Individuality is difficult to come by, even more painful to deny. Holding onto a sense of self and of its implicit strength can be an act of modest bravery against the implacable force of conformity. But suppose the lesson to be learned is the opposite of the thing to which one clings? Suppose the lesson is to let go of convention rather than cling to it?

Suppose.

Had you come onto the literary stage back before the time known as Common Era, a time when few could read, a time when exposure to story meant huddling in the outer reaches of audience at a theater, you'd be faced with a dilemma.

Most of the stories were about nobles, upper classes, persons who not only could read, they also owned books. Stories were about the serious issues such persons faced: loyalty to one's country, the obligations of nobility, the need to protect tradition.

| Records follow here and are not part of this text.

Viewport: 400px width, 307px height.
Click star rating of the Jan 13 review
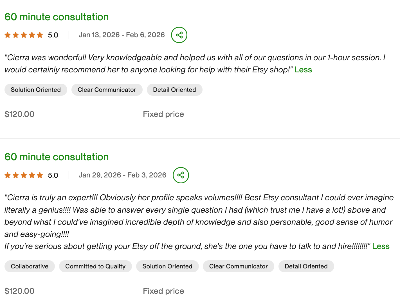pyautogui.click(x=24, y=35)
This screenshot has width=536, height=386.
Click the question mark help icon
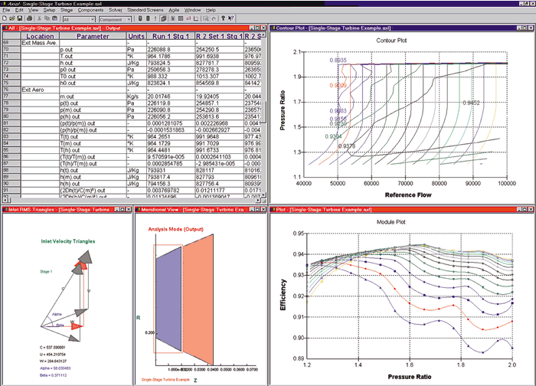coord(224,18)
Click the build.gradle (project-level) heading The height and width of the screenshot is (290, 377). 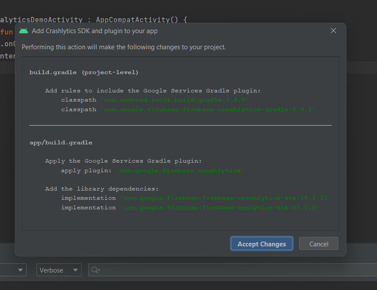point(84,72)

When faced with a problem you had to solve but could not find the answer, much less the equation to articulate the problem, you might turn to prayer. As an actor or a writer, you'd pause, turn your head heavenward, then implore one of several possible gods or muses to help you.

You'd know if your prayer was heard and one of the gods or muses had agreed to lend a hand by the sound of creaking, a rope being tugged, ratchets and gears engaging. Soon, a basket would be seen, lowering its way down to you, carrying one or more individuals wearing the mask of god or muse. The god or muse would inform you that she or he had taken pity on you and would now solve your problem. But it would cost you. Not necessarily some big ticket price, perhaps a mere promise of loyalty, an occasional sacrifice of a lamb or chicken.

But you were indeed plunked onto the stage when such deus et machina has evolved into straightforward Interior Monolog. Now what? How would he fix it, this time? Hoo boy, looks like I'm in for it.

We're no longer kings or queens or, for that matter, noble. We're twenty-first-century persons, caught up in the tangle of twenty-first century life. Although some of us may pray, even be aware of such twentieth and twenty-first century constructs as prayer warriors whose prayers God is more likely to hear, we are also in a time and place where God, if there is such, is too busy managing reality to lend us a hand.

We know we have action, and we know we have dialogue. But we also know that Interior Monologue is only going to be heard by us, or by some audience who paid to get into the theater, or some reader who bought a book.

The audience and reader waits to see how we phrase the question, what we may or may not say about it to the other characters, and how we become our own gods and muses, lowered onto the stage in the basket, and how we cope with the problem.